Wednesday Oct 25, 2006

53394 snapshots

After almost 2 months of running ZFS at home things are stabilizing with the configuration. I'm still surprised by the number of file systems and even more surprised by the number of snapshots:

: pearson TS 1 $; zfs list -t filesystem | wc -l
: pearson TS 2 $; zfs list -t snapshot | wc -l
: pearson TS 3 $; df -h /tank
Filesystem             size   used  avail capacity  Mounted on
tank                   272G    33K   194G     1%    /tank
: pearson TS 4 $;

Approximately 1334 snapshots per file system. I've used the snapshots 3 times to recover various things I have cocked up (I'm refraining from using the F word after the storm in a tea cup Tim's posting caused, even if no one would notice). However I sleep better knowing that my families data is safe from their user error. Only I can mess them up!


Saturday Oct 21, 2006

Shared samba directories

The samba set up on the new server for users has been flawless, but the shared directories slightly less so. I had a problem where if one of the family created a directory then the rest of the family could not add to that directory. Looking on the Solaris side it was clear the problem, the directory was created mode 755. Typing this I realize just how bad that is. 755 could not possibly mean anything to anyone who was not up to their armpits into UNIX computing and the explication would fill pages and indeed it does.

The permissions I want to force for directories are "read, write and execute for group" as well as the owner. Ie mode 775. It would also be nice if I could stop one user deleting the other users work so setting the sticky bit would also be good giving mode 1755.

Trundling through the smb.conf manual page tells me that there is an option, "force directory mode" that does exactly what it implies and what I want. I'm sure I could achieve the same with an ACL and will do that later so that SMB and NFS give the same results. However for now smb.conf serves this purpose.

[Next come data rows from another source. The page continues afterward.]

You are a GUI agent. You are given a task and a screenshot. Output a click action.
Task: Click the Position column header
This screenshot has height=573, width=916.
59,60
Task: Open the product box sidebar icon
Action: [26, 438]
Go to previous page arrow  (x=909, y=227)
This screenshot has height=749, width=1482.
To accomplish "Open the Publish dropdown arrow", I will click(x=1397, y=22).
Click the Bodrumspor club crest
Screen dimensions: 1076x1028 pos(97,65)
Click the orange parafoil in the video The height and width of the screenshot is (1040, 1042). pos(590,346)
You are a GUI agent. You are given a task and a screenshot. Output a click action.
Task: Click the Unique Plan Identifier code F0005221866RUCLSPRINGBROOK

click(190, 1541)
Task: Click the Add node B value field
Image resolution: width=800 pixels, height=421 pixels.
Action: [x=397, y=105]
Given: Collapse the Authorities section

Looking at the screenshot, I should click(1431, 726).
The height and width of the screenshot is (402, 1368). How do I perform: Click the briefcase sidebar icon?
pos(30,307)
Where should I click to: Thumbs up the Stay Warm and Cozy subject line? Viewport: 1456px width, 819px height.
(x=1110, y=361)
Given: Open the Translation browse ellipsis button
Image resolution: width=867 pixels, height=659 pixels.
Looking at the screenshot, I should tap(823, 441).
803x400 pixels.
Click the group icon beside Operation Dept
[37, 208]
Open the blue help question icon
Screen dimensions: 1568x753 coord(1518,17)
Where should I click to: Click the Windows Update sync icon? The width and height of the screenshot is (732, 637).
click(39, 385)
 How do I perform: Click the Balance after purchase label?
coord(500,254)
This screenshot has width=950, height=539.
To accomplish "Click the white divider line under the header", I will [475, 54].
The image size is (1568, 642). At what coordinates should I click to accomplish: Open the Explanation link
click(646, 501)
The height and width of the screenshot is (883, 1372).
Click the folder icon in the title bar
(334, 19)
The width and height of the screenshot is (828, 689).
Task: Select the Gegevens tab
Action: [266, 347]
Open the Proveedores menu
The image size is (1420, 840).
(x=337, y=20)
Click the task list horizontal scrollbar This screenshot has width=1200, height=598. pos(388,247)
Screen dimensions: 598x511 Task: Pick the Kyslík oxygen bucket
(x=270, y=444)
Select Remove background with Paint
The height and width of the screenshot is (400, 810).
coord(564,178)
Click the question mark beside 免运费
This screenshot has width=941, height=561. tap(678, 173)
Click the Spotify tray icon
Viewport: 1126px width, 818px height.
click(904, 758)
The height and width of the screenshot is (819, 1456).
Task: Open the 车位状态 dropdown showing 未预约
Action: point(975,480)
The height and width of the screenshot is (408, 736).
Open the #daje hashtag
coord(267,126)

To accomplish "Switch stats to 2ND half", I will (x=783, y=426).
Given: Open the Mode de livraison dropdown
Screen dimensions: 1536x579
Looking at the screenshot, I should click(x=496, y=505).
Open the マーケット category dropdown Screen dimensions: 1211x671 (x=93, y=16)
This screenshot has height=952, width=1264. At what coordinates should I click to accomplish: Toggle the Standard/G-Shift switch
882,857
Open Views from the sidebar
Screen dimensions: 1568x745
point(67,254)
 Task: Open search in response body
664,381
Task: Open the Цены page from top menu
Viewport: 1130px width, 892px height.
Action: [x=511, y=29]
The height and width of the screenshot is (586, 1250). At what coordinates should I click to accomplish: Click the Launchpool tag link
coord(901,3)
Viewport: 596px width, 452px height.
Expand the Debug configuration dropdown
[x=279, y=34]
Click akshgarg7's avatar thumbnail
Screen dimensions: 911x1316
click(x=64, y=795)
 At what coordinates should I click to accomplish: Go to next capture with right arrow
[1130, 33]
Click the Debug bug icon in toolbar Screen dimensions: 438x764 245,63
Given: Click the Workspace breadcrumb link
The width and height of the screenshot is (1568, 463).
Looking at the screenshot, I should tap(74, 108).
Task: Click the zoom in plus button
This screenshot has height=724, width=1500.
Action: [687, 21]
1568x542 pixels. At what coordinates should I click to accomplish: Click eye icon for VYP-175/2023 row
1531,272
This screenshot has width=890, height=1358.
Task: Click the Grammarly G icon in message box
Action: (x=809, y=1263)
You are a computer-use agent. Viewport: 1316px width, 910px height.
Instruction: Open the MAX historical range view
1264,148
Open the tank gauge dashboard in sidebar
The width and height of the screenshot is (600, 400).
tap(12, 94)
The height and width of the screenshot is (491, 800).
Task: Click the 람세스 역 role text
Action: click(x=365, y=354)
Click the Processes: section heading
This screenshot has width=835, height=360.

So the new entry in the smb.conf for the shared area where we keep pictures looks like this:

   comment = Pictures
   path = /tank/shared/pics
   public = yes
   writable = yes
   printable = no
   write list = @staff
   force directory mode = 1775
   force create mode = 0444
   root preexec = ksh -c '/usr/sbin/zfs snapshot tank/shared/pics@smb$(/tank/local/smbdate)'

Now everyone can add to the file system but can't delete others photos, plus I get a snapshot every time someone starts to access the file system.


Friday Oct 13, 2006

Build 50@home & NAT

Build 50 of nevada hit my home server today with little fuss thanks to live upgrade. So far no unpleasant surprises although I had to loose the zone for the web server as live upgrade in nevada unlike live upgrade in 10 can't handle zones yet. I will however still used zones as testing grounds.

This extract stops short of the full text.